### EXTRACTED RECORDS
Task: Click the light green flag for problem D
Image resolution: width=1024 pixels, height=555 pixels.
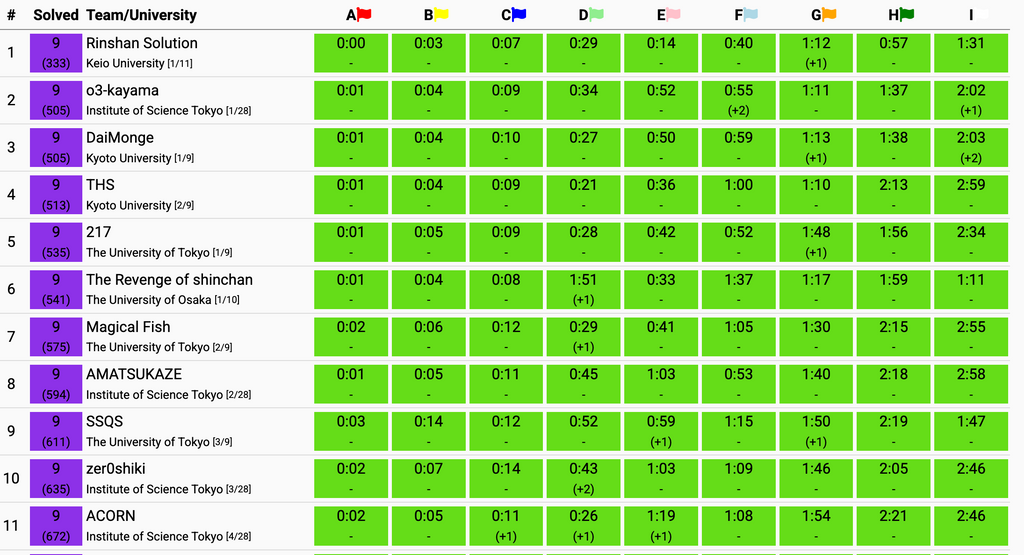Action: 598,14
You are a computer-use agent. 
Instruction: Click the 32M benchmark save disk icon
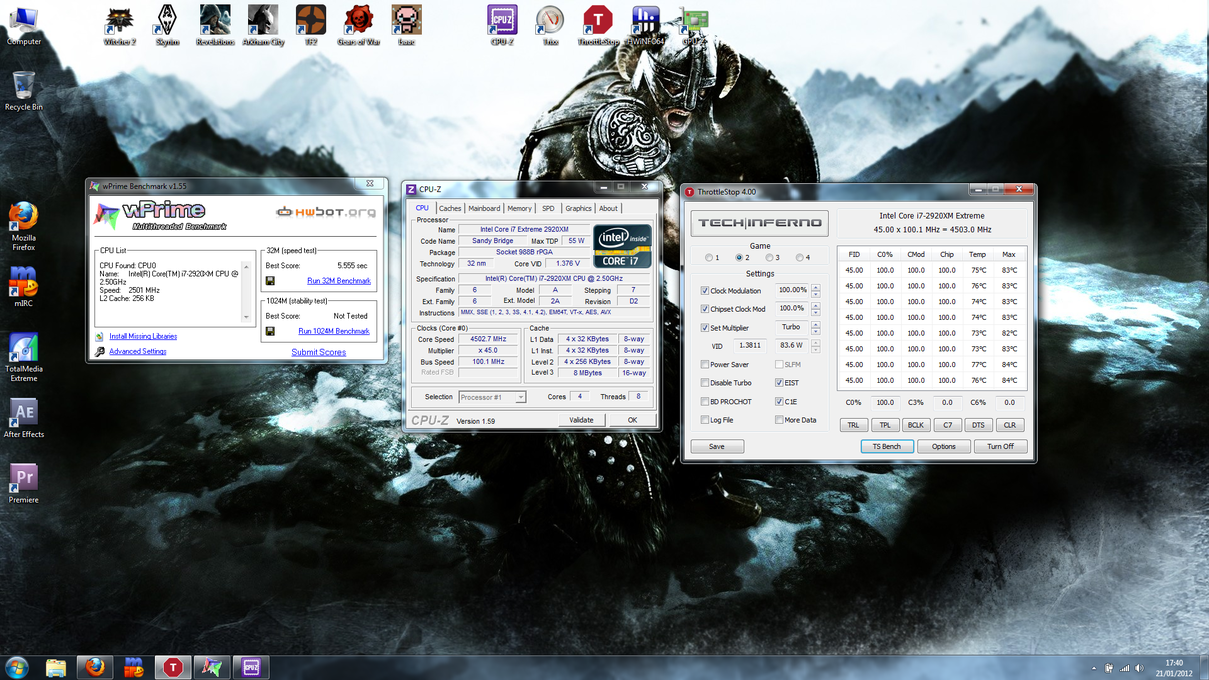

### EXERCISE BRIEF
Reproduce the text of all the items above with every occurrence of "Click" replaced by "Tap" and everything else left unchanged. Omit the pictures.

### RESULT OF THIS TASK
Task: Tap the light green flag for problem D
Image resolution: width=1024 pixels, height=555 pixels.
Action: 598,14
You are a computer-use agent. 
Instruction: Tap the 32M benchmark save disk icon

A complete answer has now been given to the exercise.